When we’re new to something, it’s hard. Especially if it’s something that requires many steps, or a subtle mix of movements or ingredients – like baking, applying make-up, playing a complicated piece of music or moving into a yoga posture. We need to fumble around a bit. We need to try out a few different ways of doing it until we discover the way that works for us. We need to find our own way. In essence, we need to build up some experience in order to develop proficiency and even ease. Interestingly, we all don’t find the same ways to proficiency. It’s fascinating to me to watch different students move into the same yoga posture. Everyone goes about it a little differently depending on their own strengths, weaknesses and preferences. Finding the way that works for us is not simply a matter of following instructions. Like my middle child pointed out, it requires exploration and experimentation.
Sometimes, as my youngest pointed out, we need a little more than practice. Sometimes, we need to grow a little bit. In her case, she had to literally grow longer legs and arms so that reaching across to the far side of her bed was possible without kneeling on the same sheets and blankets that she was trying to smooth. Though my arms and legs haven’t grown in a long while, I can definitely relate to her experience. I’ve tried plenty of yoga postures that I wasn’t strong enough or bendy enough or even brave enough for — yet. Like my daughter, I needed to grow a little bit before these postures became easier for me to do.
Sometimes, as my son mentioned, it’s simply more repetition that we need. While practice may not make us perfect, it certainly makes us better. Whether it’s getting comfortable with an experience such as auditioning or performing, doing it more often can cure us of nerves. Repetition also makes the new thing not-so-new. Practice smoothes the rough edges of our efforts. Familiarity allows us to focus on the nuances of what we’re doing so that we can do it better rather than pouring all our energy into the act of just getting it done. This, too, I’ve seen on my mat. I vividly remember the jerky, spastic way I felt when moving through my sun salutations when I first started practicing yoga. Even before I accomplished any proficiency to speak of, my movements began to smooth out and fall into an easy rhythm. “Practice. Duh.”

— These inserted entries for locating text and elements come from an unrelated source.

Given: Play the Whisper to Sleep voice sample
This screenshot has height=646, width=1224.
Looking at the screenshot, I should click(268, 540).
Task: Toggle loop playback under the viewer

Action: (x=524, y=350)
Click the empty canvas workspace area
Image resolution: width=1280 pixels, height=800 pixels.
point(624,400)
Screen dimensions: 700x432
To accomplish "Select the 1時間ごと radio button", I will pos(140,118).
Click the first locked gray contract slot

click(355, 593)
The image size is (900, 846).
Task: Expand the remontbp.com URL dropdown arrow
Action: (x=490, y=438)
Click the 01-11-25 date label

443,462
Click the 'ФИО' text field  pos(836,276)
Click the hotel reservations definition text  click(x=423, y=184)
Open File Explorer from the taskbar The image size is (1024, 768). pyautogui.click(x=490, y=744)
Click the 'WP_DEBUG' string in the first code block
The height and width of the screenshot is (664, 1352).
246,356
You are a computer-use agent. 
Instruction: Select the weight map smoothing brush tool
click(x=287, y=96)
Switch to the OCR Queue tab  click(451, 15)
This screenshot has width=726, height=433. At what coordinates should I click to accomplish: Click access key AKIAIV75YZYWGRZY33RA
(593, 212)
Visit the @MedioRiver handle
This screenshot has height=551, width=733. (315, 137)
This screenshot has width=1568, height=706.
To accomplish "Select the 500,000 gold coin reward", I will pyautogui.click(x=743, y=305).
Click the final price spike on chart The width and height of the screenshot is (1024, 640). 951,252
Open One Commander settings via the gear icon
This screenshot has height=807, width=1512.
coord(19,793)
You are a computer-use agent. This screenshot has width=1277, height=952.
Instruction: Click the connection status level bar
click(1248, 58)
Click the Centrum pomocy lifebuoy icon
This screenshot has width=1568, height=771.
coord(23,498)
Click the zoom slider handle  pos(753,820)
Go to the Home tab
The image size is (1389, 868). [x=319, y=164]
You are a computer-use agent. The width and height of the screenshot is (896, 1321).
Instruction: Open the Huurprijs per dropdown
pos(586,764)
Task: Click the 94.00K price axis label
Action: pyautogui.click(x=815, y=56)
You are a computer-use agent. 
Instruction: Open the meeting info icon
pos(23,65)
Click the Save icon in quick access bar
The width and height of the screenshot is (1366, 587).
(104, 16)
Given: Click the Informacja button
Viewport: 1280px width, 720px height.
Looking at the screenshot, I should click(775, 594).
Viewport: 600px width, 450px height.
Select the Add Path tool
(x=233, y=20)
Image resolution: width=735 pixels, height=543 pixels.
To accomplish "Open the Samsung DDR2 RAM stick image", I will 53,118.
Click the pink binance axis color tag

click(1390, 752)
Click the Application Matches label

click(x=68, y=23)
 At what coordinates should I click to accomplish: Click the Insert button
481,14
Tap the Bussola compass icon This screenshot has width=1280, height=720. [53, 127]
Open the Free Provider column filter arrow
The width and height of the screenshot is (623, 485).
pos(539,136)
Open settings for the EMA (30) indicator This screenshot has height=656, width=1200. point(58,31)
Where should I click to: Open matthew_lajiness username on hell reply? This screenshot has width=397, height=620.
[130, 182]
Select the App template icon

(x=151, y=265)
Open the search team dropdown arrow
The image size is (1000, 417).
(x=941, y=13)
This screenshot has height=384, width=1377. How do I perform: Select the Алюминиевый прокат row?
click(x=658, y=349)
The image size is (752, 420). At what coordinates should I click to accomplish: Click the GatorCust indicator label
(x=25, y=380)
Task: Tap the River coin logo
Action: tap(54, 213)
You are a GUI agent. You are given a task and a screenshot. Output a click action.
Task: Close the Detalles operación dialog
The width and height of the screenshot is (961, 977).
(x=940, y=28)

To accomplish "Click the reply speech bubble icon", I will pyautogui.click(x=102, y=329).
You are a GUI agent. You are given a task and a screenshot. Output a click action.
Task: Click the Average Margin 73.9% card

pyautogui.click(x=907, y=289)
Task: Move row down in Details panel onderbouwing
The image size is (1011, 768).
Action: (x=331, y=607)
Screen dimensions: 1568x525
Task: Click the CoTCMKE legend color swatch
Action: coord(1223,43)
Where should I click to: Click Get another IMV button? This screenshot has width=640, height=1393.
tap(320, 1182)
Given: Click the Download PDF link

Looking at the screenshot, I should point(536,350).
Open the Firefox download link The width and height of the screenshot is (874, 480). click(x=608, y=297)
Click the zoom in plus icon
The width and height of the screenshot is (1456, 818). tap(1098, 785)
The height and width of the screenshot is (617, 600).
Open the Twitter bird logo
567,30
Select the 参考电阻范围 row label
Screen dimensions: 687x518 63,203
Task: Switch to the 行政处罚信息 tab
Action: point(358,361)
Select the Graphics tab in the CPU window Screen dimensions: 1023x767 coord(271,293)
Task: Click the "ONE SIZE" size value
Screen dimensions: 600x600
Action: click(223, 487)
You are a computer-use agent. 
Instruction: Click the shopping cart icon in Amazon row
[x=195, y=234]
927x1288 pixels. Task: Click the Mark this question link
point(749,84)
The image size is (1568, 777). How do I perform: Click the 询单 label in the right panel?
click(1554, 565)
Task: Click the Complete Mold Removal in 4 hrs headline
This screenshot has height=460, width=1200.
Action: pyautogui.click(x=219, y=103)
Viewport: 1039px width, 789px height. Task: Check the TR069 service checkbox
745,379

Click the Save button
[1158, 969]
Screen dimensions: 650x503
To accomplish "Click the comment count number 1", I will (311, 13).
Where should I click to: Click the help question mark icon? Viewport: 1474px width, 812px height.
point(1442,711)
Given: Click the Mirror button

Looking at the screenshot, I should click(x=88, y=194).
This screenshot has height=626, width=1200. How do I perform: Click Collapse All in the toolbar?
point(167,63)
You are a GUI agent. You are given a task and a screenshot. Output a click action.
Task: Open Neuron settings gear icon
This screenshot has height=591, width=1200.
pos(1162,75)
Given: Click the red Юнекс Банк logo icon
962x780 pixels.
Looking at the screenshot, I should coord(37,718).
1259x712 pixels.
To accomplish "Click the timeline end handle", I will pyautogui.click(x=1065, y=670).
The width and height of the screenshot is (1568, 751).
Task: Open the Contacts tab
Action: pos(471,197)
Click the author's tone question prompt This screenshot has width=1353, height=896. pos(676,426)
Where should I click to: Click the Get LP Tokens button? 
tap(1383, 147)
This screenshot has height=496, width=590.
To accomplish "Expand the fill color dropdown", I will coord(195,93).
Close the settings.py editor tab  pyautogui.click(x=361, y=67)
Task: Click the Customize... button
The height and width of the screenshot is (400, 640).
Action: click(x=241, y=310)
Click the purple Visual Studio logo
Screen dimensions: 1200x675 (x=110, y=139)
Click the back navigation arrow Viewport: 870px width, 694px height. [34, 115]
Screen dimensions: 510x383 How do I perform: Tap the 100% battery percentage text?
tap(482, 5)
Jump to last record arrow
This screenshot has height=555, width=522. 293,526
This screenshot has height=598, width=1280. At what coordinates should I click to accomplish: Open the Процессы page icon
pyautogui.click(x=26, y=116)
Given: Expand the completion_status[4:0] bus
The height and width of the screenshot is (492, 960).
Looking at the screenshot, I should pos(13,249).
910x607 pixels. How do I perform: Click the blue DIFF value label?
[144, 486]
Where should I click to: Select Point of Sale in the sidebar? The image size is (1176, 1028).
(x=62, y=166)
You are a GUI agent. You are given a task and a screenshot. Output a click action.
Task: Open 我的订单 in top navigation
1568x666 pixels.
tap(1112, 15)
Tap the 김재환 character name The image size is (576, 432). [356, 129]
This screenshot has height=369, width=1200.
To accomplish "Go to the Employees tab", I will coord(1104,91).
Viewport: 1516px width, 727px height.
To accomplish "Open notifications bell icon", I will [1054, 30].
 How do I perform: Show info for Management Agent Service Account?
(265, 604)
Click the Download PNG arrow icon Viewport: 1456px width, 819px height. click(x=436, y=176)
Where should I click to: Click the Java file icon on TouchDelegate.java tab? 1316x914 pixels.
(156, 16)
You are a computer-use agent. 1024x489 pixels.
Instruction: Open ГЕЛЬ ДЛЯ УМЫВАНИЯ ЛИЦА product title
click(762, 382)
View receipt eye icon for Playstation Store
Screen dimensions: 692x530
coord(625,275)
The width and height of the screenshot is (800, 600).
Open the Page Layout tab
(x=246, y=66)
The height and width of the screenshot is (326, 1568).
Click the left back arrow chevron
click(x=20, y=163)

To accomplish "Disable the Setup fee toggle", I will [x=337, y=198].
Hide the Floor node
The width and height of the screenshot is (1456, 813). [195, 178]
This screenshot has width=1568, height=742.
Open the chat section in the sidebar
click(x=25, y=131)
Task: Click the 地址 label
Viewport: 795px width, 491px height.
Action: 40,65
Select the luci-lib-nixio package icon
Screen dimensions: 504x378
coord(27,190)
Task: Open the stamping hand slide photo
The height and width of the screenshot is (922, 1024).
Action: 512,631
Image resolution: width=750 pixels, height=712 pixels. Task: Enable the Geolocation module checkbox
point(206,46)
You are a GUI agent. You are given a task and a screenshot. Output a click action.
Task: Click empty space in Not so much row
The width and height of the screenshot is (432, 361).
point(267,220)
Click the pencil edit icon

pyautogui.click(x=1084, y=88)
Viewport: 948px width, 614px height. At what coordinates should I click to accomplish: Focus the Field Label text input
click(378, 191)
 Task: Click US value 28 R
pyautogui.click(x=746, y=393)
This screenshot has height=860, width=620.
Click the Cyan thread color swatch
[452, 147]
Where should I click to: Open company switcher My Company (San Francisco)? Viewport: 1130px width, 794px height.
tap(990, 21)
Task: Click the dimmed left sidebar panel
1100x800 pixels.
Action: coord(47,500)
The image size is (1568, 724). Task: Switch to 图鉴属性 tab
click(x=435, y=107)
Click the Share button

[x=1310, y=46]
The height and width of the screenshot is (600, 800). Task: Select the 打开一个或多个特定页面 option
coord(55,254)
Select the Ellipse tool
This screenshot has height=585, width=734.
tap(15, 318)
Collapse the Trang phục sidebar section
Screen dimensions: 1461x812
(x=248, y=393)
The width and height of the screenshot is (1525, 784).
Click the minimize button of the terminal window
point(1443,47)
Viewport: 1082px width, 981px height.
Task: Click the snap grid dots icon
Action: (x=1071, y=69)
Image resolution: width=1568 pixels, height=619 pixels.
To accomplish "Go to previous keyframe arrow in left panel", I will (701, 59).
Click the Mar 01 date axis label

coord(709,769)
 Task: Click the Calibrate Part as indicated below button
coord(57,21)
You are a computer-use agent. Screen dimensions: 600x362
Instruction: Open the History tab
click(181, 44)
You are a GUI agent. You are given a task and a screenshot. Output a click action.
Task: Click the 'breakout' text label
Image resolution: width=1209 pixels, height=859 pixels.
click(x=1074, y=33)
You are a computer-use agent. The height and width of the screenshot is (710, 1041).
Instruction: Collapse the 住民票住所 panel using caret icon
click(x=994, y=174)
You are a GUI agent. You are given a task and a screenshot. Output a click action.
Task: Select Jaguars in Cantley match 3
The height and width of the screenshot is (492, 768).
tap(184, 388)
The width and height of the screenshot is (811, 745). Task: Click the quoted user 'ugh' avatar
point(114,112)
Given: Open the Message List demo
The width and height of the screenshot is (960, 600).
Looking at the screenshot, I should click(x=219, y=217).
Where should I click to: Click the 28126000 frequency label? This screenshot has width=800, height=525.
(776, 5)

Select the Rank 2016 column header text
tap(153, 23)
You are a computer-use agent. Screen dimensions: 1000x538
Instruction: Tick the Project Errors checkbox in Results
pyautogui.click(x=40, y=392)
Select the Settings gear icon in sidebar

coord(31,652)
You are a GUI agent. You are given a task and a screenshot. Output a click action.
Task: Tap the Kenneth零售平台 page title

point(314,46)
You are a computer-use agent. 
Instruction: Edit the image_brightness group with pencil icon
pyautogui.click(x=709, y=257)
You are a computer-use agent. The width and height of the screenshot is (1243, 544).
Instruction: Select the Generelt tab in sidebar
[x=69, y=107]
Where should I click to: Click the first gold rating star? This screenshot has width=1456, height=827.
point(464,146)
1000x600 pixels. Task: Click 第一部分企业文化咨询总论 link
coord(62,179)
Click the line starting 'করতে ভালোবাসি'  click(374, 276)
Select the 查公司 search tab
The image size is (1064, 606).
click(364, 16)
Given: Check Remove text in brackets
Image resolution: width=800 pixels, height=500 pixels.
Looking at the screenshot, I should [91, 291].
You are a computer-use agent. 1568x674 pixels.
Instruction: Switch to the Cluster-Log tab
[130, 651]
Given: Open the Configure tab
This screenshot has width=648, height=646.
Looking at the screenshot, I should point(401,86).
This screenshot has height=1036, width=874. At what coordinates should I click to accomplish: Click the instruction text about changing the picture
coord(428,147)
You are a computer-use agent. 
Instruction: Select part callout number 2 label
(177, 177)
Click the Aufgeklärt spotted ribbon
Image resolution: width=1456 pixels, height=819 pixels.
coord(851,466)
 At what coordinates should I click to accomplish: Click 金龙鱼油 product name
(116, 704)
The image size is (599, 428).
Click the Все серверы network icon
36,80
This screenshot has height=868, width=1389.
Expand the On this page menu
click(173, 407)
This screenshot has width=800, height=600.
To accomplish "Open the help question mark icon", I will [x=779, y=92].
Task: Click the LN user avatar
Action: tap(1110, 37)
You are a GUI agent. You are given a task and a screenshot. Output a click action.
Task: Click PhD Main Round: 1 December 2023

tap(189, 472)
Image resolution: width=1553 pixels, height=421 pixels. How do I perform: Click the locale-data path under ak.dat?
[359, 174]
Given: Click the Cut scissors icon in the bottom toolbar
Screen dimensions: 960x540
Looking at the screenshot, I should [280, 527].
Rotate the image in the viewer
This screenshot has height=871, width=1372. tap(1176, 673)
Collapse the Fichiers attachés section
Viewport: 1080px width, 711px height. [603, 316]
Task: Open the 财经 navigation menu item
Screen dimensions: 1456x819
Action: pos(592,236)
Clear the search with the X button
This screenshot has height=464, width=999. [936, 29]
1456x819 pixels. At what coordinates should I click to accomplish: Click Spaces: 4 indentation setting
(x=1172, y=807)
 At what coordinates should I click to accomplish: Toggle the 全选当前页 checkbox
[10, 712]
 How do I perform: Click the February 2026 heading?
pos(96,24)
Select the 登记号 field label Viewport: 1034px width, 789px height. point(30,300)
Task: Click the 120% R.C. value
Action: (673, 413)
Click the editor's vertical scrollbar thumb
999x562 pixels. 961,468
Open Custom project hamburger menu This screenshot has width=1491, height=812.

Sometimes, it would be impossible to say that the thing we’re doing has become easy. As my husband pointed out, though he has been an attorney for over 20 years, thinking like a lawyer (something he does every single day) isn’t easy, but it does feel natural to him now. I’ve been seriously working on a series of postures (Ashtanga’s second series) for over two years now. The thought of saying that these postures are easy now is outlandish enough to make me laugh out loud. This is, hands down, the hardest thing I’ve tried to do – definitely in recent memory, but maybe ever. But, when I step back to look at my journey over the course of those two years, I see, while they are in no way easy, these postures do feel natural to me now.
I can even say that they feel “easier.” What’s changed for me in this series is an amalgamation of everything my family shared with me. I’ve explored and experimented with these postures enough to develop a degree of proficiency. I’ve been able to add my own experiences to what I’ve been taught to create my own “take” on them. I’ve grown a bit – developing (some of) the strength and flexibility that I didn’t have initially that makes these postures more accessible. And I’ve practiced (duh!) them an awful lot.
Take a quick look at your life. What is hard for you right now? Now, take heart. Whatever is challenging you right now, remember, with a little growth, some experience, and a lot of practice (duh!), one day it will seem easy (or at least natural) to you.